The National Housing Code, which flows from the National Housing Act, says a similar thing. Its policy binds the city specifically to provide emergency housing for citizens and foreigners alike.
On the allocation of government-subsidised housing, the code is less generous. The most common form of statesubsidised housing, the RDP house, is reserved for South Africans and permanent residents, it says. But it is silent on other types of housing that draw on government funds: social housing, which usually comprises rental units; institutionally subsidised housing; and the upgrading of informal settlements. As Mashaba has indicated that the backbone of his housing policy will be the upgrading of informal settlements and the provision of new rental stock — which he has implied will be privately owned — much of what he plans to do will and must be available to foreigners too.
While he can call on the Department of Home Affairs to process and remove those who are undocumented and illegal, foreigners whose documents are in order are free to live on his doorstep and, under some conditions, at his expense.
While these are the facts, the outcome is not necessarily a good one for SA and here it is possible — although politically very incorrect — to have some sympathy for Mashaba and the many ordinary South Africans who in the past week have called in to radio shows and so on to support him.
SA has a dysfunctional migration policy that has allowed millions of economic migrants to enter and stay in the country under the guise that they are seeking political asylum. Asylum seekers are legal migrants up until the time that their case is adjudicated. As the system is bogged down by the weight of tens of thousands of applications, this can take years.

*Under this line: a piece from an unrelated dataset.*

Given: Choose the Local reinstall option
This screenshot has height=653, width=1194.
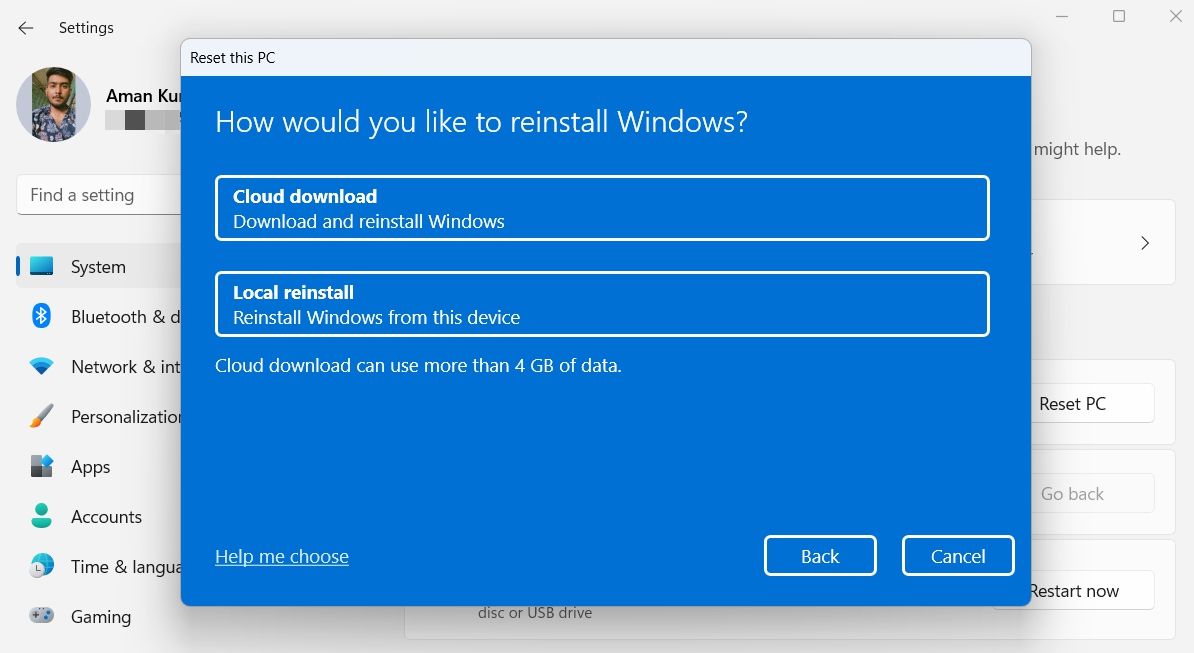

Accompanying the large influx of migrants over the past two decades has been the breakdown of law and order in parts of SA, in particular in the inner city. For years, a situation has been tolerated in which criminals have been able to hijack buildings and extort ridiculous rentals from the most vulnerable, both local and foreign. Along with this, and the breakdown in law and order, have come all sorts of other crimes: human trafficking, drug trafficking and extortion.
These are big and difficult problems that the antiforeigner ranting of an emotional and uninformed mayor does little to solve and much to worsen.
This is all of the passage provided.